Tous les députés disposent en revanche d’un bureau, dont certains seulement avec lit (en général attribués aux élus dont la circonscription est la plus éloignée de Paris). Les autres qui n’habitent pas Paris peuvent dormir dans une résidence de la rue Saint-Dominique, pour 30 euros (non remboursés) par nuit ou dans un l’hôtel du groupe Accor (qui gère aussi la résidence), avec un remboursement maximum de 140 euros par nuit.

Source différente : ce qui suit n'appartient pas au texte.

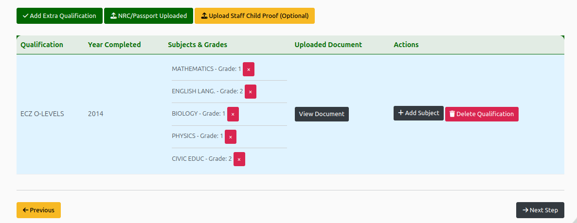
Task: Upload Staff Child Proof (Optional)
Action: click(254, 16)
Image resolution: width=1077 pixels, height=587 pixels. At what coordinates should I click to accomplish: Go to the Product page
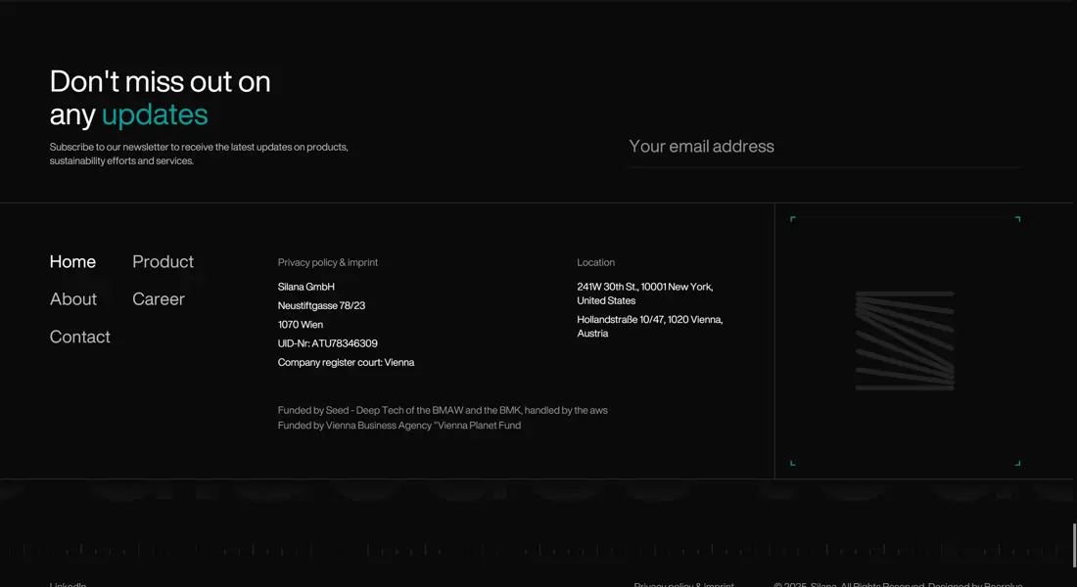(163, 262)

Les parlementaires n’ont aucun intérêt financier à siéger dans une commission ou une mission en plus de la commission permanente à laquelle ils sont rattachés. Leur participation n’affecte en rien le montant de leur indemnité et ils ne touchent ni prime ni autre avantage. En revanche, les députés trop souvent absents aux réunions de leur commission permanente se voient infliger des pénalités financières, à savoir une retenue de 25 % sur le montant mensuel de leur indemnité de fonction. Cette retenue n’est pas applicable aux membres du bureau de l’Assemblée nationale – hormis les secrétaires –, aux présidents de groupes et aux élus d’une circonscription située hors du continent européen.
Récemment, une proposition de loi adoptée par le Parlement a fait parler d’elle au motif qu’elle offrirait un « parachute doré » aux députés en « doublant l’indemnisation des élus à la fin de leur mandat », selon l’association Contribuables associés. Comme nous l’avions déjà expliqué, ces critiques étaient exagérées et se fondaient sur des raccourcis, au premier rang duquel le fait que le texte ne concernait que les élus locaux – et non les députés.
A l’issue de leur mandat, les députés quant à eux reçoivent bien une « allocation d’aide au retour à l’emploi » dégressive et différentielle (elle prend en compte tous les autres revenus de l’ex-élu) d’une durée maximale de trois ans mais, financée par leurs cotisations et ne concernant ni les fonctionnaires ni les retraités. Agacée des rumeurs infondées sur ce sujet, la député UMP Laure de la Raudière y avait d’ailleurs consacré un post de blog en 2011.